(Items from a dataset)
# # # #

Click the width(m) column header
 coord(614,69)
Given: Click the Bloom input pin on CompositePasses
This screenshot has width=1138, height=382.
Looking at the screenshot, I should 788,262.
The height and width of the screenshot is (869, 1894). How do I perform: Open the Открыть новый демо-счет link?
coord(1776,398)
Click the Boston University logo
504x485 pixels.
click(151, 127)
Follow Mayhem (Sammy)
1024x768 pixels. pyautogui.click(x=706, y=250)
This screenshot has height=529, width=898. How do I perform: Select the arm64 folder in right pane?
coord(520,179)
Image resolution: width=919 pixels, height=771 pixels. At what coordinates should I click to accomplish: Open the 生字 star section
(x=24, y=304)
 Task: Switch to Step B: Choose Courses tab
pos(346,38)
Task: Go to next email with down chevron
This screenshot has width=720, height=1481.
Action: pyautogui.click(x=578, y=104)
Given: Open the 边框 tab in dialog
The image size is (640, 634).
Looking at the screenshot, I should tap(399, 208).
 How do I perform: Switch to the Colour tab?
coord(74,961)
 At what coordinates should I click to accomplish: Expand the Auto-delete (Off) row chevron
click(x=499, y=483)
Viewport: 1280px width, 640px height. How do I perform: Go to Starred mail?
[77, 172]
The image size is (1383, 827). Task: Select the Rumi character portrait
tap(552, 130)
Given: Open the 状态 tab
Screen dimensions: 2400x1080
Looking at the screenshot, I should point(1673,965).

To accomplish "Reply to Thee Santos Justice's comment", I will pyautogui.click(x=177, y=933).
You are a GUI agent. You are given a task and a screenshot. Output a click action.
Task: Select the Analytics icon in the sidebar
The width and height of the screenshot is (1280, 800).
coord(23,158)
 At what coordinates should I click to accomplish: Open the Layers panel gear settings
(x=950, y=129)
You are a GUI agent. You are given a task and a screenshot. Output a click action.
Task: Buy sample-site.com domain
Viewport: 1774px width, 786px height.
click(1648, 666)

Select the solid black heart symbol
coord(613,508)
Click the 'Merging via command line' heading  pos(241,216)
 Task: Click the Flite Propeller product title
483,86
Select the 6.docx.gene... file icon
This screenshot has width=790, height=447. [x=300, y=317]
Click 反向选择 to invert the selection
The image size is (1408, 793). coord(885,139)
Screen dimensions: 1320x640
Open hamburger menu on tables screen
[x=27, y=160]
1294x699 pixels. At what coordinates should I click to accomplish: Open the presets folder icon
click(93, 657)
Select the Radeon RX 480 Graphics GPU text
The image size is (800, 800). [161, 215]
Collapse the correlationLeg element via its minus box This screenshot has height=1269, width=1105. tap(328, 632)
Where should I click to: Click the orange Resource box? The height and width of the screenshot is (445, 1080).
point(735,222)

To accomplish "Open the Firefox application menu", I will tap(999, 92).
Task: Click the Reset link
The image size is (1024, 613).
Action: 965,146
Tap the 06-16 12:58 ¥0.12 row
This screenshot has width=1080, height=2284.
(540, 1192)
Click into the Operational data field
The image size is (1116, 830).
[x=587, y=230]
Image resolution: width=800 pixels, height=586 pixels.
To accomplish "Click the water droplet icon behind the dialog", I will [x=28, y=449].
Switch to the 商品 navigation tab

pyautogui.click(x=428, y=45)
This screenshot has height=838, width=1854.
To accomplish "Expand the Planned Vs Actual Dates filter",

# # # #

■ WHAT THIS TASK INVOLVES ■
Print every record exactly, so that each word matches what is written above.

■ YOUR SOLUTION ■
Click the width(m) column header
 coord(614,69)
Given: Click the Bloom input pin on CompositePasses
This screenshot has width=1138, height=382.
Looking at the screenshot, I should 788,262.
The height and width of the screenshot is (869, 1894). How do I perform: Open the Открыть новый демо-счет link?
coord(1776,398)
Click the Boston University logo
504x485 pixels.
click(151, 127)
Follow Mayhem (Sammy)
1024x768 pixels. pyautogui.click(x=706, y=250)
This screenshot has height=529, width=898. How do I perform: Select the arm64 folder in right pane?
coord(520,179)
Image resolution: width=919 pixels, height=771 pixels. At what coordinates should I click to accomplish: Open the 生字 star section
(x=24, y=304)
 Task: Switch to Step B: Choose Courses tab
pos(346,38)
Task: Go to next email with down chevron
This screenshot has width=720, height=1481.
Action: pyautogui.click(x=578, y=104)
Given: Open the 边框 tab in dialog
The image size is (640, 634).
Looking at the screenshot, I should tap(399, 208).
 How do I perform: Switch to the Colour tab?
coord(74,961)
 At what coordinates should I click to accomplish: Expand the Auto-delete (Off) row chevron
click(x=499, y=483)
Viewport: 1280px width, 640px height. How do I perform: Go to Starred mail?
[77, 172]
The image size is (1383, 827). Task: Select the Rumi character portrait
tap(552, 130)
Given: Open the 状态 tab
Screen dimensions: 2400x1080
Looking at the screenshot, I should point(1673,965).

To accomplish "Reply to Thee Santos Justice's comment", I will pyautogui.click(x=177, y=933).
You are a GUI agent. You are given a task and a screenshot. Output a click action.
Task: Select the Analytics icon in the sidebar
The width and height of the screenshot is (1280, 800).
coord(23,158)
 At what coordinates should I click to accomplish: Open the Layers panel gear settings
(x=950, y=129)
You are a GUI agent. You are given a task and a screenshot. Output a click action.
Task: Buy sample-site.com domain
Viewport: 1774px width, 786px height.
click(1648, 666)

Select the solid black heart symbol
coord(613,508)
Click the 'Merging via command line' heading  pos(241,216)
 Task: Click the Flite Propeller product title
483,86
Select the 6.docx.gene... file icon
This screenshot has width=790, height=447. [x=300, y=317]
Click 反向选择 to invert the selection
The image size is (1408, 793). coord(885,139)
Screen dimensions: 1320x640
Open hamburger menu on tables screen
[x=27, y=160]
1294x699 pixels. At what coordinates should I click to accomplish: Open the presets folder icon
click(93, 657)
Select the Radeon RX 480 Graphics GPU text
The image size is (800, 800). [161, 215]
Collapse the correlationLeg element via its minus box This screenshot has height=1269, width=1105. tap(328, 632)
Where should I click to: Click the orange Resource box? The height and width of the screenshot is (445, 1080).
point(735,222)

To accomplish "Open the Firefox application menu", I will tap(999, 92).
Task: Click the Reset link
The image size is (1024, 613).
Action: 965,146
Tap the 06-16 12:58 ¥0.12 row
This screenshot has width=1080, height=2284.
(540, 1192)
Click into the Operational data field
The image size is (1116, 830).
[x=587, y=230]
Image resolution: width=800 pixels, height=586 pixels.
To accomplish "Click the water droplet icon behind the dialog", I will [x=28, y=449].
Switch to the 商品 navigation tab

pyautogui.click(x=428, y=45)
This screenshot has height=838, width=1854.
To accomplish "Expand the Planned Vs Actual Dates filter",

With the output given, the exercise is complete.